Items listed in a dataset
▬▬▬

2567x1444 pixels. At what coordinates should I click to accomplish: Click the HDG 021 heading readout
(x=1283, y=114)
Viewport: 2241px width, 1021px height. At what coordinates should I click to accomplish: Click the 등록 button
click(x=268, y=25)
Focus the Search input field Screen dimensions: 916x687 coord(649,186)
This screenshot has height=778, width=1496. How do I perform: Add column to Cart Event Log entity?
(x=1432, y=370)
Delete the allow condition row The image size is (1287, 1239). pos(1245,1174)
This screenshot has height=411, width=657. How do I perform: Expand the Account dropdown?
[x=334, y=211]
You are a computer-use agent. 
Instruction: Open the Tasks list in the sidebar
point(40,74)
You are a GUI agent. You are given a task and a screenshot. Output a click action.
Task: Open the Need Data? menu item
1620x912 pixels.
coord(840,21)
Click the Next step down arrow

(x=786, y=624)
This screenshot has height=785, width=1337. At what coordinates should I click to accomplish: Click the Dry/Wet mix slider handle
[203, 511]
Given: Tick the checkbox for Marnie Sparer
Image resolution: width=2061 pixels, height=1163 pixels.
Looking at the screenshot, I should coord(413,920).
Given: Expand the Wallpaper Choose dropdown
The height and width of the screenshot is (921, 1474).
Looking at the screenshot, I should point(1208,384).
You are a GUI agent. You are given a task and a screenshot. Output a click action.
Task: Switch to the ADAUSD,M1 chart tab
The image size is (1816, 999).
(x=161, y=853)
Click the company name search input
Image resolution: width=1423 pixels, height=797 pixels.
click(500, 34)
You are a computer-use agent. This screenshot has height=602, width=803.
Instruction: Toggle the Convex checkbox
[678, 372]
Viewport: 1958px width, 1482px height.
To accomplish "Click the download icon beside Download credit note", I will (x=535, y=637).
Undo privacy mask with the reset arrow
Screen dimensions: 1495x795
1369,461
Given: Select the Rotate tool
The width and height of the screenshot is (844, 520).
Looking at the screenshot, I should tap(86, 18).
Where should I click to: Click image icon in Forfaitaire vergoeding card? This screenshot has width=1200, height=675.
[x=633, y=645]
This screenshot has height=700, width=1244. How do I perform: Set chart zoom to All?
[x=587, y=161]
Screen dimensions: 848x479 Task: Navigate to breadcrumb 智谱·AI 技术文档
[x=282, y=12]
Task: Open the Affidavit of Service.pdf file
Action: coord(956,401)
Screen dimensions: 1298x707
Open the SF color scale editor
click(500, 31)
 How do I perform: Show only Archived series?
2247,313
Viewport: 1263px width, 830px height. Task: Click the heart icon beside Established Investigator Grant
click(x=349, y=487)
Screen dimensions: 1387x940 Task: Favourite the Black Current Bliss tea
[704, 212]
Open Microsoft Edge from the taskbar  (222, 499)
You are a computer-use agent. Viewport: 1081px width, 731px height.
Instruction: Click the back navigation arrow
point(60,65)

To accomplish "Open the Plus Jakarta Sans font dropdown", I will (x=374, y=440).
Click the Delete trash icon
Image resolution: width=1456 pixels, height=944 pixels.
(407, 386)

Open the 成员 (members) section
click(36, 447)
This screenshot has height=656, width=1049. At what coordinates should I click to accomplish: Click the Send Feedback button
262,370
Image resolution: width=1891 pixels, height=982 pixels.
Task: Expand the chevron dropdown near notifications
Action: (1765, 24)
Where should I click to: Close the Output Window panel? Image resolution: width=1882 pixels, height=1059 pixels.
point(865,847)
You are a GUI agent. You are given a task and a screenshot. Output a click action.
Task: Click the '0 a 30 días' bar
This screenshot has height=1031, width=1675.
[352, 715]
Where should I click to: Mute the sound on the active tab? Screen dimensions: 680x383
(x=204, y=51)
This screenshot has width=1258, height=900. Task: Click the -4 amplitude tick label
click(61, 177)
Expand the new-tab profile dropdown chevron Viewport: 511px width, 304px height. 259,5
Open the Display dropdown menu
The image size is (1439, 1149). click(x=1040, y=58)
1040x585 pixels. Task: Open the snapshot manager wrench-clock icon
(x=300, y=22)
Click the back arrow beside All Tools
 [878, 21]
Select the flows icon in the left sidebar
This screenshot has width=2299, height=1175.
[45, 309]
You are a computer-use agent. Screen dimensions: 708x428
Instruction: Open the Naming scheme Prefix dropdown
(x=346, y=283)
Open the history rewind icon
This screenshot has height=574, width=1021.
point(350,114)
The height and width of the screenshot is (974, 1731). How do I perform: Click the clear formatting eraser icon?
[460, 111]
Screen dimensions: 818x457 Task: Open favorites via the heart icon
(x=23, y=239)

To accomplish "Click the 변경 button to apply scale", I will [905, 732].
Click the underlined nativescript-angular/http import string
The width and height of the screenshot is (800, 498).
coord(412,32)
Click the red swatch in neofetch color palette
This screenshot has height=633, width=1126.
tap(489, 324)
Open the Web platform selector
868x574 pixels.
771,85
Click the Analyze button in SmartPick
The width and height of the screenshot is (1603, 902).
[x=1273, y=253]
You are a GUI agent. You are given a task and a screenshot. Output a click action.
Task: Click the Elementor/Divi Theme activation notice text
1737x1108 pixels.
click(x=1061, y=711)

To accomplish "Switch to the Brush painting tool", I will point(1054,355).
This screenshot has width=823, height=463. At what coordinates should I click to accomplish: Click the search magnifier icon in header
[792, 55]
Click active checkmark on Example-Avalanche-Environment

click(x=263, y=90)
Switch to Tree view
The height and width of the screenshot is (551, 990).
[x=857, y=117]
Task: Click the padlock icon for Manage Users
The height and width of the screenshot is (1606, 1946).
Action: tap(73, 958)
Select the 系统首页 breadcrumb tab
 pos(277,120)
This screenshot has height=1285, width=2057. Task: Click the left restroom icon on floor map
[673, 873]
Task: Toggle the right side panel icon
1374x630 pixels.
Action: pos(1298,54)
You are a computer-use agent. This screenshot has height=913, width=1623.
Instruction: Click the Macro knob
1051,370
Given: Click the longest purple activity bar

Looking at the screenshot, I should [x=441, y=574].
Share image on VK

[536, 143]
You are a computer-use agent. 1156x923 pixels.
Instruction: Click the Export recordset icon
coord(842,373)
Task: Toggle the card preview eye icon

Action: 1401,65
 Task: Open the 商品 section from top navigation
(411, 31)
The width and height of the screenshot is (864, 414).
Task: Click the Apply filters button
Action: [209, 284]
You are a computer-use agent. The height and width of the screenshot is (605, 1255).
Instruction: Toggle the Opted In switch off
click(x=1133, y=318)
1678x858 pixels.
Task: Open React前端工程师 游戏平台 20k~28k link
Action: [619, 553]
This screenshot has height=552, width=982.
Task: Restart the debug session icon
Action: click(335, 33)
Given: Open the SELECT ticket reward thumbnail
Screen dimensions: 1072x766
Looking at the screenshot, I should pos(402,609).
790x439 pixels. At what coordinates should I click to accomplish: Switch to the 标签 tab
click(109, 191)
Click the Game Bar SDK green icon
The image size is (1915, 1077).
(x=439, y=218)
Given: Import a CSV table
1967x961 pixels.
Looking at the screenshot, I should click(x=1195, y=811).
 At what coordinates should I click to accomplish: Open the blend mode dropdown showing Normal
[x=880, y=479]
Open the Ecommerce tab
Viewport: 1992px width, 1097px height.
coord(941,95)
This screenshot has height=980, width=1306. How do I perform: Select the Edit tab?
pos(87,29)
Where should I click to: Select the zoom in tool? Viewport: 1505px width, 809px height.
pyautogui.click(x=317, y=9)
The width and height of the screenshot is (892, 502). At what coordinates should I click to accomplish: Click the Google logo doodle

▬▬▬

▶ _THE TASK_: Please write out only the lines from the one containing "Task: Toggle the card preview eye icon" to the end of the records above, exactly, both ends included.

▶ _WRITTEN ANSWER_:
Task: Toggle the card preview eye icon

Action: 1401,65
 Task: Open the 商品 section from top navigation
(411, 31)
The width and height of the screenshot is (864, 414).
Task: Click the Apply filters button
Action: [209, 284]
You are a computer-use agent. The height and width of the screenshot is (605, 1255).
Instruction: Toggle the Opted In switch off
click(x=1133, y=318)
1678x858 pixels.
Task: Open React前端工程师 游戏平台 20k~28k link
Action: [619, 553]
This screenshot has height=552, width=982.
Task: Restart the debug session icon
Action: click(335, 33)
Given: Open the SELECT ticket reward thumbnail
Screen dimensions: 1072x766
Looking at the screenshot, I should pos(402,609).
790x439 pixels. At what coordinates should I click to accomplish: Switch to the 标签 tab
click(109, 191)
Click the Game Bar SDK green icon
The image size is (1915, 1077).
(x=439, y=218)
Given: Import a CSV table
1967x961 pixels.
Looking at the screenshot, I should click(x=1195, y=811).
 At what coordinates should I click to accomplish: Open the blend mode dropdown showing Normal
[x=880, y=479]
Open the Ecommerce tab
Viewport: 1992px width, 1097px height.
coord(941,95)
This screenshot has height=980, width=1306. How do I perform: Select the Edit tab?
pos(87,29)
Where should I click to: Select the zoom in tool? Viewport: 1505px width, 809px height.
pyautogui.click(x=317, y=9)
The width and height of the screenshot is (892, 502). At what coordinates should I click to accomplish: Click the Google logo doodle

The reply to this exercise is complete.